We had a really nice visit too, got along great, hit the mall, had lunch at our favorite spot, bought Stevie Nicks and Pat Benatar CDs to listen to in the car, and just really re-connected, and that was soooooo good. It’s hard having her so far away.

Anyway, she did have time to visit with each of her sisters, their kids, and her dad while she was home, but not nearly enough (four days is too short) and she managed to hop her flight back to the sunny south before the storm started causing flights to be cancelled and delayed—just barely. Since she left, I have booked the limo, ordered chair covers and chairs, re-ordered the one mis-sized gown and sent a photo of the arch Lisa wants to her dad, who’s going to build it for her.

Lots left to do, of course, but all the major stuff is done. And I’m looking for something special I can add that will be a surprise, to make the wedding even more special, but I haven’t come up with anything yet.

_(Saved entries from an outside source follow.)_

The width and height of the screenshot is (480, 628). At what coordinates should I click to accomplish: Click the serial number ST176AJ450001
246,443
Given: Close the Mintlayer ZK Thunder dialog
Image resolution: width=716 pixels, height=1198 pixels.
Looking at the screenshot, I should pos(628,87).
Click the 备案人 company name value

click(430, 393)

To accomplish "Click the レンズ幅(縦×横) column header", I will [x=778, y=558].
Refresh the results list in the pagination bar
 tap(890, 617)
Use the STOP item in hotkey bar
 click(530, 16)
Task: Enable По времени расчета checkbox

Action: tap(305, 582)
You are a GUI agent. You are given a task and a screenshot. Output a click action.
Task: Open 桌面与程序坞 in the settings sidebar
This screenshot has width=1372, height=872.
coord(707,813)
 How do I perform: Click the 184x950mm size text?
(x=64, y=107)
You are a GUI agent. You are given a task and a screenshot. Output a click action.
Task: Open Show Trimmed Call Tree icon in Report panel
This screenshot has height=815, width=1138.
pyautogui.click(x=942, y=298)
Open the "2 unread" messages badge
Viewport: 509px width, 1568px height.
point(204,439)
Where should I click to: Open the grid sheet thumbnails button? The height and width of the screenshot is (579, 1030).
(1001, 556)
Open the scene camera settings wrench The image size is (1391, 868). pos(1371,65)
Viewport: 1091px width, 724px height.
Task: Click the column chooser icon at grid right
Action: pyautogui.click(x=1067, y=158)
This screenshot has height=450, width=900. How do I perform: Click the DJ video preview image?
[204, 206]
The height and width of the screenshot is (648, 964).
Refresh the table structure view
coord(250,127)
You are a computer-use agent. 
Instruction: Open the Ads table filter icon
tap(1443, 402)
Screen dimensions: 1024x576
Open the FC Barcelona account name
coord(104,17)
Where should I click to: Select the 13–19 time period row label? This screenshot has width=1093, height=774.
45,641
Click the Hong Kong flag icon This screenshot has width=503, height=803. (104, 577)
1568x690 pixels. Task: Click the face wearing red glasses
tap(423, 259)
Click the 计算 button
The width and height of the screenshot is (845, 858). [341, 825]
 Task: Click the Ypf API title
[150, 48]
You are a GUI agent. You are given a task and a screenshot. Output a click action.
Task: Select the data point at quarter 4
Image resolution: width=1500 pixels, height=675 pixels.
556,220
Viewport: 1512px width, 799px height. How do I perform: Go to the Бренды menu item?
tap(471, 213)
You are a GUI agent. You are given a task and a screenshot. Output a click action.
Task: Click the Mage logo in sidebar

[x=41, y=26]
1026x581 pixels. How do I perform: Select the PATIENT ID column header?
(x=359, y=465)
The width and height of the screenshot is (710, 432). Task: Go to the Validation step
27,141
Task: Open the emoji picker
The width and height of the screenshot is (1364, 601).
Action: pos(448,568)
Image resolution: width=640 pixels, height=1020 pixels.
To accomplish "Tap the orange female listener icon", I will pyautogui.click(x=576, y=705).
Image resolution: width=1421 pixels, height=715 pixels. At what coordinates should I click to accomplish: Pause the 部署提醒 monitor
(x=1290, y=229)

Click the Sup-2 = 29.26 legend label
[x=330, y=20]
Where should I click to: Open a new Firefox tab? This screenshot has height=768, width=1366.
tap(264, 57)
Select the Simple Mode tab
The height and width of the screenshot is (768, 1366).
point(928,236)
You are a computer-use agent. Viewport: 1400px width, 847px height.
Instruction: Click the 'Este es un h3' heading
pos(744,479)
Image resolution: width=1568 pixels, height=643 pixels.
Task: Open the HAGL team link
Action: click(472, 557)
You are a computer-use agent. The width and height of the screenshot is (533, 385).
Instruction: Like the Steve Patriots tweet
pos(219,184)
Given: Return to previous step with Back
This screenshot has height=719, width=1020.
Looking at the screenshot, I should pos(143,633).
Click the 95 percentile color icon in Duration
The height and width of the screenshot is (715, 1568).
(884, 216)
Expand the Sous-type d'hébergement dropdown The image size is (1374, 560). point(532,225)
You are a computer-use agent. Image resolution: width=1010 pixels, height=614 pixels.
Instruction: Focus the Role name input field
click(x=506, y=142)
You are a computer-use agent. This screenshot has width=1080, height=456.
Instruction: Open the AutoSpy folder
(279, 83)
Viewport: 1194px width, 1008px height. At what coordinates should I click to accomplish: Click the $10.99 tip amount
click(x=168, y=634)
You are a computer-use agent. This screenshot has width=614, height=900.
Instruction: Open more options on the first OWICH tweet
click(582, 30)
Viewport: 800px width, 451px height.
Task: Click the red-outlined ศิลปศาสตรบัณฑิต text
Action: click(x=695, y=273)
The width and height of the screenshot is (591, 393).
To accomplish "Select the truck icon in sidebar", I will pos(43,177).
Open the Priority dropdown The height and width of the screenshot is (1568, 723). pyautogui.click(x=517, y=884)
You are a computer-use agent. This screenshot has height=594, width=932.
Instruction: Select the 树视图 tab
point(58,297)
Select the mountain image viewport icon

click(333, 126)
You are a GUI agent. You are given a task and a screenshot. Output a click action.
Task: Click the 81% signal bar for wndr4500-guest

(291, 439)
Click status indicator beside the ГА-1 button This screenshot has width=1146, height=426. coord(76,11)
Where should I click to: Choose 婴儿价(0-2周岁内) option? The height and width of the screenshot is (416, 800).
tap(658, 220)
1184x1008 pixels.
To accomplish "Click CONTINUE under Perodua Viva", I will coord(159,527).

So if you guys have any ideas, let me know.

All of this, and mostly the girls’ reactions to the current status of my life, has me thinking though, a whole lot about how much we let other people’s actions affect us, when really, we don’t need to. In fact, taken to the extreme, the actions of that young student, Cho, in Virginia reflect the same sort of issue. In his diatribe he lashes out at other people, basically saying “I didn’t want to do this. YOU made me do this. This is YOUR fault.”
We see this same kind of mis-guided mindset, to a far smaller extreme, in our lives everyday.

“I’m not happy because you……”
“I could be happy, if you would only ……..”
“I’m not going to enjoy myself tonight because I know that you……”
"This event will never be perfect to me, because you....."
Fill in the blanks. When you think about it, hanging your happiness on the backs of other people is really asking an awful lot of them. Your happiness is YOUR job, not theirs.

When it comes right down to it, blaming others for our own mood is kind of a cop out. You (and I) are in charge of our own happiness. The way someone else behaves has nothing to do with it. We can choose to let the actions of others throw us into a tizzy, or we can choose to realize that their behavior is their own, and they’re just living their lives the way they want and need to, and that we don’t need to let their choices shake us to the core of our being. Their decisions are theirs. How we react to those decisions is up to us. When someone is behaving in a way that might tend to bring us down, then all we have to do is gently turn our attention elsewhere. Being constantly obsessed about what’s going on in someone else’s personal life is focusing on it way too much. And especially if you don’t like what you see. That puts your focus on things that make you feel bad, which makes you vibrate in accordance with that bad feeling, which makes you attract all sorts of other things that will make you feel just as bad.


So if you don’t like the way someone else is living their life, then don’t look so closely at their life. Focus on things that make you feel good. Focus on bringing things that make you feel good into your own life. Use that “not good” feeling you get about the other person’s choices as a lesson, it’s showing you the contrast. “That’s what I don’t want” you can say, and then shift your focus to what you do want, and you’ll bring it to you.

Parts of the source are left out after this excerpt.